Nos quedamos allí quietos, mirándonos a los ojos. Él respiraba como un borracho, con la boca abierta y los labios replegados. En sus mejillas se encendieron pequeñas manchas redondas de color rojo brillante. Intentó liberar su muñeca, pero cargué tanto peso sobre él que tuvo que dar otro corto paso atrás para mantener el equilibrio. Nuestras caras estaban a pocos centímetros de distancia.
—¿Cómo es que su viejo no le dejó nada de dinero? —me burlé—. ¿O es que se lo ha fundido todo?
Habló entre dientes, todavía intentando soltarse.

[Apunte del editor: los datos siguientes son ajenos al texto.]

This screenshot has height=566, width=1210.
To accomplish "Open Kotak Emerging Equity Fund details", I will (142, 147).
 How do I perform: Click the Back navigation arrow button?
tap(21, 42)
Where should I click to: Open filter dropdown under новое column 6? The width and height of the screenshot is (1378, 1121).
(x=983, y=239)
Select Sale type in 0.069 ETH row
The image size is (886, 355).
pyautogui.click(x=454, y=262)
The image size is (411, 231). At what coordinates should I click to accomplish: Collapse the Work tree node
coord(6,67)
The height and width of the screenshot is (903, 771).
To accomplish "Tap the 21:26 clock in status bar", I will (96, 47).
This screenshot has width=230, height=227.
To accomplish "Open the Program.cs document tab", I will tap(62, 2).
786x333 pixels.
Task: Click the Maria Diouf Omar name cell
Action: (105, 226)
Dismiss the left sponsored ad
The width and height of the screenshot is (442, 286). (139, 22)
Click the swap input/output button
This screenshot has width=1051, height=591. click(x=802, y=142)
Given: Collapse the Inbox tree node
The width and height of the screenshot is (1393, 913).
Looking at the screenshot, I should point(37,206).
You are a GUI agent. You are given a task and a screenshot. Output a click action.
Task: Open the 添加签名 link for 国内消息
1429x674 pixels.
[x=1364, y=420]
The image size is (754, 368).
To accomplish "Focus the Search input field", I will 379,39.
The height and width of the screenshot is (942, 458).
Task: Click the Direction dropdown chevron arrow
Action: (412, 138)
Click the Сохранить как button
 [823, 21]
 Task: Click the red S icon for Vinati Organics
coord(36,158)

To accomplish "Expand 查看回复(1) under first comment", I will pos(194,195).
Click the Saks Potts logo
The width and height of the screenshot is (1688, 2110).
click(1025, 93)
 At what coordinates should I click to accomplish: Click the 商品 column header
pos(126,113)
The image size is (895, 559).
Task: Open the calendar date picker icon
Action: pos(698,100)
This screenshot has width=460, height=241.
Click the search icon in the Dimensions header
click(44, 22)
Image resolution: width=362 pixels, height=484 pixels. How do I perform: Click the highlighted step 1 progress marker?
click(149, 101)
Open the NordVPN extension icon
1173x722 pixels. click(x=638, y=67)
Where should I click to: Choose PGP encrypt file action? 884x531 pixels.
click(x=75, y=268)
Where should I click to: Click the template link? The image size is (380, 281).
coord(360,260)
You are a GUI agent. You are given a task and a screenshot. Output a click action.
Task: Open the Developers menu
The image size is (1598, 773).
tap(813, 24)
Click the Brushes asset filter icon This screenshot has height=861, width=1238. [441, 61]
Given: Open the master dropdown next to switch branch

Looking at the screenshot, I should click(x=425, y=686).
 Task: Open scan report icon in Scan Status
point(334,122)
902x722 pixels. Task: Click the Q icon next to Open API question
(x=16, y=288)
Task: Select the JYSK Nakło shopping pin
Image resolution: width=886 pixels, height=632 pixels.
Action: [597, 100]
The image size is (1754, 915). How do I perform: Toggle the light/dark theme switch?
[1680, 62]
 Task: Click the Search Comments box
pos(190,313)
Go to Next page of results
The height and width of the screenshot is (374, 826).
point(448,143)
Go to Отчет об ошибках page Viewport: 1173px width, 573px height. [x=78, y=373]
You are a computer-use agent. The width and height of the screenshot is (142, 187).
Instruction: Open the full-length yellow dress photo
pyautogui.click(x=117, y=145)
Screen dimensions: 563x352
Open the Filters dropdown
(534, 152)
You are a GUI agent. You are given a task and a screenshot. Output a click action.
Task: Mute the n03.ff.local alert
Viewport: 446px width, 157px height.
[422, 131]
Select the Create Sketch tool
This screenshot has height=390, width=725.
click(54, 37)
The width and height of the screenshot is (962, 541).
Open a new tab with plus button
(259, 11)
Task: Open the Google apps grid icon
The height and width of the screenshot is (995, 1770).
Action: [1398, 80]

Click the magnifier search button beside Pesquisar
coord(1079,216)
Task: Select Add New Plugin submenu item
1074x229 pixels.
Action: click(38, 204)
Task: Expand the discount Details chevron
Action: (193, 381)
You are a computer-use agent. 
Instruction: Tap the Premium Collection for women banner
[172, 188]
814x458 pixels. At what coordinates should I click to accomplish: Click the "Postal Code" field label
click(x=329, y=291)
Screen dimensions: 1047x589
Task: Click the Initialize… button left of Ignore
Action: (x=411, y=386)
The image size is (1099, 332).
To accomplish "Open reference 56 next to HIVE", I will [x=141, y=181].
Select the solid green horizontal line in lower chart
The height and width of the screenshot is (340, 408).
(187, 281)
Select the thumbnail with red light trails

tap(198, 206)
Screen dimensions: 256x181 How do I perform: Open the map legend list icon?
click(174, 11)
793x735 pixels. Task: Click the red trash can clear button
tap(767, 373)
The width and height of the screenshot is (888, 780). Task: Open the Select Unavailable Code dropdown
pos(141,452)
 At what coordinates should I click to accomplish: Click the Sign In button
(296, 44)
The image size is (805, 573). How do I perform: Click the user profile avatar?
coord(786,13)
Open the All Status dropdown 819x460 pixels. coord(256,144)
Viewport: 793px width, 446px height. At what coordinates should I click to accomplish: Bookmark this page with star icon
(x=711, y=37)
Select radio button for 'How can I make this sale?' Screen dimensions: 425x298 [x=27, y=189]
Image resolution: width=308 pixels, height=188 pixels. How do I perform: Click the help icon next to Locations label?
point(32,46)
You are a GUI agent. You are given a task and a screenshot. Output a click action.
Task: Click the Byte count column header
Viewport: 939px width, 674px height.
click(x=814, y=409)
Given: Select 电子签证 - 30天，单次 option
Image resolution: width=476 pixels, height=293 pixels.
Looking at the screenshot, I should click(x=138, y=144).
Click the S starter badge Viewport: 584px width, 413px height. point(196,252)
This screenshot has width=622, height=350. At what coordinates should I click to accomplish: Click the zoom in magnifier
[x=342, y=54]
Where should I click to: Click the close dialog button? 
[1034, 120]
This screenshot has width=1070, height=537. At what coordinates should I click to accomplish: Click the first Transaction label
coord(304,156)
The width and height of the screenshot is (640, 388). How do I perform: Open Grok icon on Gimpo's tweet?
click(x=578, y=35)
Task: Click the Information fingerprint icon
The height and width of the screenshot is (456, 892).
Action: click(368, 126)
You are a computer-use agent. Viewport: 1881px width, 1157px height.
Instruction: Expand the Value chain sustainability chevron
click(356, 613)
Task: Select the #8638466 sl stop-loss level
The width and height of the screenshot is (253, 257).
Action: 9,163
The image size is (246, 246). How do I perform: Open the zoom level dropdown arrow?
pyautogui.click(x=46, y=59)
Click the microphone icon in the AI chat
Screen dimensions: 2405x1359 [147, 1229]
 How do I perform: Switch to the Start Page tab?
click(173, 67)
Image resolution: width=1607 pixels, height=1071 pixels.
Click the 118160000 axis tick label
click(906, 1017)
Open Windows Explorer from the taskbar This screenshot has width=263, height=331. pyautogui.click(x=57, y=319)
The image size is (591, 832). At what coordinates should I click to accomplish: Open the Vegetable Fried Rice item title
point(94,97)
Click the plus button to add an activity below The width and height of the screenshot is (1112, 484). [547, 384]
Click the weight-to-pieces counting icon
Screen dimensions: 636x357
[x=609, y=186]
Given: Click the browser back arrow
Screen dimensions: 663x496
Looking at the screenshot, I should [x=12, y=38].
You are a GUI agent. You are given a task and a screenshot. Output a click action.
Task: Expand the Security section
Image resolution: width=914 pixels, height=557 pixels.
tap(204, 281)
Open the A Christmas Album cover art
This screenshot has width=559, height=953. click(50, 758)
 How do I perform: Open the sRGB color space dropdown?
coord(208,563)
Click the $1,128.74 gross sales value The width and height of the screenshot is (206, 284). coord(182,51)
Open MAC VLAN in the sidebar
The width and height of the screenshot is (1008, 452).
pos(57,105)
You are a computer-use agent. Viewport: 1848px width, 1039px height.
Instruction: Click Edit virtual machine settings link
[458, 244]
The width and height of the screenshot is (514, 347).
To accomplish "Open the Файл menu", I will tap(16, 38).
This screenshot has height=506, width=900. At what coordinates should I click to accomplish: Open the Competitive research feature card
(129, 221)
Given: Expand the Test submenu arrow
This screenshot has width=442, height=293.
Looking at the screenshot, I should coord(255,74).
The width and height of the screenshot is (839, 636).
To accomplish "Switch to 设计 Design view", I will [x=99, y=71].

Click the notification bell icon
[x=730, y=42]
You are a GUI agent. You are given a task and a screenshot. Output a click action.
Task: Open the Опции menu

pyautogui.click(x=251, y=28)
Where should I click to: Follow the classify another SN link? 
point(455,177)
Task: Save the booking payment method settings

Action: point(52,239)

—Maldito lo que le importa, pero si se refiere a Jasper Murdock, él no era mi padre. Yo no le gustaba y no me dejó ni un céntimo. Mi padre fue un hombre llamado Horace Bright, que perdió su dinero en el crac y se tiró por la ventana de su despacho.
—Es usted fácil de ordeñar —dije—, pero da una leche muy aguada. Perdone lo que le he dicho sobre que su mujer le iba a mantener. Sólo quería fastidiarle.
—Pues lo ha conseguido. Si ya está satisfecho, me marcho.
—Le estaba haciendo un favor —dije—. Cuando uno lleva pistola, no debe ir insultando tan alegremente. Será mejor que se quite esa costumbre.
—Eso es asunto mío —dijo—. Siento haber intentado pegarle. Probablemente no le habría hecho mucho daño si le hubiera dado.
—No pasa nada.
Abrió la puerta y salió. Sus pasos se fueron extinguiendo a lo largo del pasillo. Otro chiflado. Me golpeé los dientes con un nudillo al ritmo del sonido de sus pasos, hasta que dejé de oírlos. Después volví al escritorio, consulté mi cuaderno y levanté el teléfono.